## PROBLEM TO SOLVE
Print every line of the entries below, exactly as it stands, starting at the line containing "The image size is (1456, 819). In" and ending with the line containing "(162, 760).", both of those lines included.

## RECORDS FOR THE EXERCISE
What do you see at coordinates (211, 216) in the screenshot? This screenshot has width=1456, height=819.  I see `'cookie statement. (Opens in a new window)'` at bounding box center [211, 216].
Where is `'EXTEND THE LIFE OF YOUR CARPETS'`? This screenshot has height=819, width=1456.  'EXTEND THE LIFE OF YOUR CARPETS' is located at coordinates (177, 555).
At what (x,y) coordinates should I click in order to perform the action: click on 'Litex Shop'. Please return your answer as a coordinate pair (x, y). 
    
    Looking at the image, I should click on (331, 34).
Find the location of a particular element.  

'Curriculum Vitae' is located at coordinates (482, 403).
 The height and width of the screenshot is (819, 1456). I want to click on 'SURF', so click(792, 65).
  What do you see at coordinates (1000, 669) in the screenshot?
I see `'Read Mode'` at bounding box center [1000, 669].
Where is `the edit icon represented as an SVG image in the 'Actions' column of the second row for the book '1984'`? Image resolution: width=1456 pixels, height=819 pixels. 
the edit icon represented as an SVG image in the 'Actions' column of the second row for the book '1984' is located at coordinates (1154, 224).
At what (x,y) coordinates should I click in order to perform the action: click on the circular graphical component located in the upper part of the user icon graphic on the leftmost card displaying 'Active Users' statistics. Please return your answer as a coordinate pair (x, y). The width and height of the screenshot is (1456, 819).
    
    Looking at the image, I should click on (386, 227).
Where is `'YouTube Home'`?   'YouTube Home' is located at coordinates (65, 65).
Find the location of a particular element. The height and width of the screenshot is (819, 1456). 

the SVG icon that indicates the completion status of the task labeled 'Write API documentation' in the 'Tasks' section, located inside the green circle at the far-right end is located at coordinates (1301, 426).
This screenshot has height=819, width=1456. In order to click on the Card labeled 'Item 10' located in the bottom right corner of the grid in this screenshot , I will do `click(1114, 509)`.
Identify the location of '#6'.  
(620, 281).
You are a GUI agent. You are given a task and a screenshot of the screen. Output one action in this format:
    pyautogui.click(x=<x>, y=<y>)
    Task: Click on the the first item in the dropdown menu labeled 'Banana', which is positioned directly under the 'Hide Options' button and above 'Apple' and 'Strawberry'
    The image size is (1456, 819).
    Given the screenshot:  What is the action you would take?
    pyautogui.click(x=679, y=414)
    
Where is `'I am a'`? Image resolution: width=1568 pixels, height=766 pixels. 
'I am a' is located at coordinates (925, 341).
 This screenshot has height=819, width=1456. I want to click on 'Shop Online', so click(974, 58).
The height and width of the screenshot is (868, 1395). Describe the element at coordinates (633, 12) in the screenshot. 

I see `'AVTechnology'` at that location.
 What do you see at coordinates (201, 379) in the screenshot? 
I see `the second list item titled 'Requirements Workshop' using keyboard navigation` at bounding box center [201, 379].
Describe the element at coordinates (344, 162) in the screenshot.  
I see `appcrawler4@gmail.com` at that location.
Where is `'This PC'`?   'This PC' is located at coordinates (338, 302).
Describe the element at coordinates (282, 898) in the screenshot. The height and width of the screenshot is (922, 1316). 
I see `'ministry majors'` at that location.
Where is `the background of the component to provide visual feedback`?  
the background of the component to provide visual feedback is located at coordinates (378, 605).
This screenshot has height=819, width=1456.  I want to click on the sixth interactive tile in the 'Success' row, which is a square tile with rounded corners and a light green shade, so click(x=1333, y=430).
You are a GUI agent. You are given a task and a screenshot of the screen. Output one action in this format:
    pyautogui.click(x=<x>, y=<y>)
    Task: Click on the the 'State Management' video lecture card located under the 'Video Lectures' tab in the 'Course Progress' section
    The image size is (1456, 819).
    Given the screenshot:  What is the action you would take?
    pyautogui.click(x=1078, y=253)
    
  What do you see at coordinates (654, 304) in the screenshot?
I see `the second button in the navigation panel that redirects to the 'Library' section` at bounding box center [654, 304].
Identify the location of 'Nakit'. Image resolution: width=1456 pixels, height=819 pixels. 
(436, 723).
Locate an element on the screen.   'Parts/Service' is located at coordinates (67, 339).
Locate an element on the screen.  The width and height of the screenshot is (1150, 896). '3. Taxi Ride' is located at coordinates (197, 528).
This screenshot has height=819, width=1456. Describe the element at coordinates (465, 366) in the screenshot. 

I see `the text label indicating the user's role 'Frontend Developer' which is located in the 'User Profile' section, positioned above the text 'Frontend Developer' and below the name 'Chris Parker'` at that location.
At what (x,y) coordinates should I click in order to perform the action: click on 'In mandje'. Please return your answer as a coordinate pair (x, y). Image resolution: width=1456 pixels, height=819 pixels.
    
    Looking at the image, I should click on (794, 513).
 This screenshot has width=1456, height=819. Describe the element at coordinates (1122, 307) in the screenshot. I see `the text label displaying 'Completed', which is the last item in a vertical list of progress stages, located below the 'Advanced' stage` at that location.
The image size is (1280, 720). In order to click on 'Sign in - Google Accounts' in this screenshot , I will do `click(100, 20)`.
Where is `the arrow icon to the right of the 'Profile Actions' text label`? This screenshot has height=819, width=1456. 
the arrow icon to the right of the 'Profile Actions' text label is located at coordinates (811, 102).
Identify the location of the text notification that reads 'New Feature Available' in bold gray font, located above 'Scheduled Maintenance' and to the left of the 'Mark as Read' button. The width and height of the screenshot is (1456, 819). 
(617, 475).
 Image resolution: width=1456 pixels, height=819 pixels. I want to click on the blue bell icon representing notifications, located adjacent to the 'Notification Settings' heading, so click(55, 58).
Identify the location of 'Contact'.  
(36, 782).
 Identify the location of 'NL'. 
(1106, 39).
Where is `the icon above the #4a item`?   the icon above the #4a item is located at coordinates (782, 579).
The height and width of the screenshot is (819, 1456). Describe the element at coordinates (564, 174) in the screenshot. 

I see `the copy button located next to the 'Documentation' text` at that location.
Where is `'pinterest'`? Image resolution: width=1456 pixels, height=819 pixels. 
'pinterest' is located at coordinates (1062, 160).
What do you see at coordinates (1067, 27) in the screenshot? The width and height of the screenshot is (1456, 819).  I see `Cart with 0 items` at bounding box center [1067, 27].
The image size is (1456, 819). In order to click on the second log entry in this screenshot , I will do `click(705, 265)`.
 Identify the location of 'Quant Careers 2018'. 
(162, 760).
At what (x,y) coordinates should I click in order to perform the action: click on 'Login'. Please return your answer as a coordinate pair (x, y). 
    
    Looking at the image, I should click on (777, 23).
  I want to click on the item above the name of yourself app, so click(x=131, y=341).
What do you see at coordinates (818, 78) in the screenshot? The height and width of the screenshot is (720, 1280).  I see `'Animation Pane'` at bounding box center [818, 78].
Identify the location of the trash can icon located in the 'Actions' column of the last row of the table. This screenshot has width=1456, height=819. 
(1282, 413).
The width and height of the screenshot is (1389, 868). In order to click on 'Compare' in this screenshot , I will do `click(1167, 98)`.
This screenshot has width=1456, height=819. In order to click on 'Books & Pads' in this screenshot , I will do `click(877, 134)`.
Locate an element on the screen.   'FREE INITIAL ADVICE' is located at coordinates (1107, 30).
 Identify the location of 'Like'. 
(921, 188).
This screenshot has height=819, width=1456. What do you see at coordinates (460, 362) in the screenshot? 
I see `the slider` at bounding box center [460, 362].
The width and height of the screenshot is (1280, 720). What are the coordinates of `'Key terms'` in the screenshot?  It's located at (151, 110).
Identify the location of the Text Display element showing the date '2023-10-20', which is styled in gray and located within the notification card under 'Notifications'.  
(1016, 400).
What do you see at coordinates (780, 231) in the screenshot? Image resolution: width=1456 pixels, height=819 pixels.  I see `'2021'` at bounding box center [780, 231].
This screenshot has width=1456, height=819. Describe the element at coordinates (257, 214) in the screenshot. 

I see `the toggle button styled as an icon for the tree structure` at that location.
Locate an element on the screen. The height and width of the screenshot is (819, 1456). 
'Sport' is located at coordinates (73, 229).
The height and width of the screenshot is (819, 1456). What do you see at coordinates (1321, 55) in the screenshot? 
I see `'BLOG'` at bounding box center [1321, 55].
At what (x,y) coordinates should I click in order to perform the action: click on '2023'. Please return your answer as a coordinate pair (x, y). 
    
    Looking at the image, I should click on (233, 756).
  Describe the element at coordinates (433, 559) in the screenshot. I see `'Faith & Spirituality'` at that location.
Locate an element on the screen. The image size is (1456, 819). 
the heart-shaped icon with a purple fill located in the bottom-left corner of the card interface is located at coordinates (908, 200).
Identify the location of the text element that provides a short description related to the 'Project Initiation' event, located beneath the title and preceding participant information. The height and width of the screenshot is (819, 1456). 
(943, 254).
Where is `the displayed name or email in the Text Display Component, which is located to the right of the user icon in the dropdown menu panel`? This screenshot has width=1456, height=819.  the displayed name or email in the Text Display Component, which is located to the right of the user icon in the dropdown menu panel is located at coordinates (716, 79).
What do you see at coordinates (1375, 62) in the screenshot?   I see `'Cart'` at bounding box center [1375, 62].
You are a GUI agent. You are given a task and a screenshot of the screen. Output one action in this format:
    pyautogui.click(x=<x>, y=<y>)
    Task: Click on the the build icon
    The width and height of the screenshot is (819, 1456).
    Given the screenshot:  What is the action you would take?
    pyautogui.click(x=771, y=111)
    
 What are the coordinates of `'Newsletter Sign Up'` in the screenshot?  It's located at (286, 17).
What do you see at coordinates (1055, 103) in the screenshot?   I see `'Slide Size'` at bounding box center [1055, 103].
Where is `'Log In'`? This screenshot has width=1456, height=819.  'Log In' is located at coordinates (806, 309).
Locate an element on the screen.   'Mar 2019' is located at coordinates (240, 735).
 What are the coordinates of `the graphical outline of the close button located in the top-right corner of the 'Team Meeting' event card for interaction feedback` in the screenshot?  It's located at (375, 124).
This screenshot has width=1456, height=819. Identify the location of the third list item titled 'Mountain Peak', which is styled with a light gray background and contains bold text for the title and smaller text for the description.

## ANSWER FOR THIS EXERCISE
The image size is (1456, 819). In order to click on the second log entry in this screenshot , I will do `click(705, 265)`.
 Identify the location of 'Quant Careers 2018'. 
(162, 760).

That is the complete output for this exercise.